So here’s my room. I moved to this small unfurnished flat in October, and until the New Year I didn’t have a bed or enough shelves, so everything was in boxes all over the place, and it didn’t look great. The other room has both the living room stuff and my desk, which isn’t ideal. Photos of that will have to wait because it’s currently covered in a load of paperwork and art stuff.
Pictures stuck to the wall- an assortment of postcards, photos I’ve taken, and prints friends have given me. I found the 70s bedsheets when I was clearing out my nan’s house (I now have about 7 different duvet covers because of this). The cushions were a gift from Morocco.
The chest of drawers also came from my grandparent’s house. The glowing thing on the left is one of those essential oil vaporisers. I mostly use a mix of lemongrass, cedar and bergamot oils in it (I have one in the other room too)
This flat has no storage outside of the kitchen cupboards. I would love to have an actual wardrobe and get rid of the clothes rail. See the edge of the fake Marimekko curtain. I realised when I moved that I actually previously had it hung up upside down, and the hem is weighted with a chain.
Lots and lots of books and cameras. The shelves are modular ones from Muji made of recycled paper. Each row is a separate unit. Every time I move house I think “my life would be so much simpler if I wasn’t interested in books, music or art- I’d have no stuff” (The records and art stuff are in the other room). I guess you can weigh up that trade-off yourself.

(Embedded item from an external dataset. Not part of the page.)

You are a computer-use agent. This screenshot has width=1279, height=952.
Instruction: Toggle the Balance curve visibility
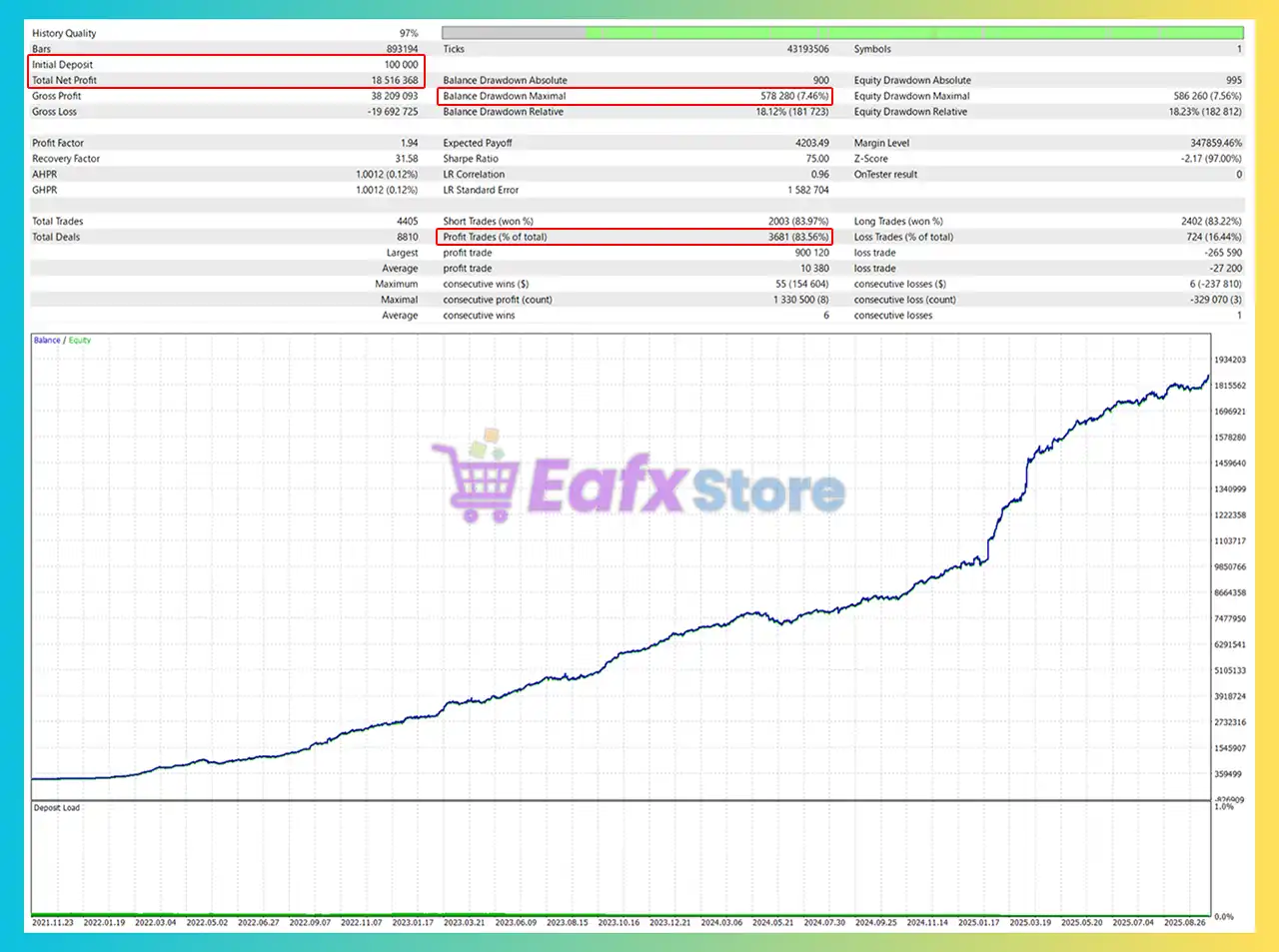(x=45, y=340)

Here are some pictures from the Geffrye Museum in Hoxton. It used to be an almshouse, and is now a museum of furniture and interiors. They have rooms set up showing typical London living rooms in various time periods from the 1600s onwards for families with a medium income, with information about all the objects in the room. They also have a historical garden and restored 18th century almshouse interior, but I didn’t get a chance to see them this time. In the run up to Christmas, they’d arranged each room to show how different winter festivals were celebrated in each era (until the 1800s New Year and Twelfth Night were much bigger than Christmas). The 17th Century sweets were really impressive.I’d never got round to going there before, but I wish I’d gone sooner. I’ll definitely be returning. I’m a sucker for social history, and museums showing how ordinary people lived. I also like the Six Poor Travelers House in Rochester, and the Mackintosh House at Glasgow University.
Hand-printed wallpaper in the Georgian room.
I went to see the Museum of 51 exhibition at the Royal Festival Hall a while back, which is about the Festival of Britain. Basically it was a festival in 1951 to celebrate 100 years since the Great Exhibition and cheer people up in grey, rationed post-war London. As well as films, shows, fairs and so on, there were shows of housing and interiors, to show people what they could look forward to after rebuilding and the end of rationing (everything available for sale in WWII was simple and utilitarian and rationed). My dad went to pretty much all the events, seeing as they were mostly around the corner from him in Battersea.
There were a lot of different things there- people’s memories, films of the events, displays of different attractions from the festival, but the thing which particularly interested me was the design section.
There was this 50s room, which I particularly liked. The original ones were to show people all of the exciting home design they would be able to buy once materials were no longer rationed. Everything is brightly coloured and cheerful looking, which figures.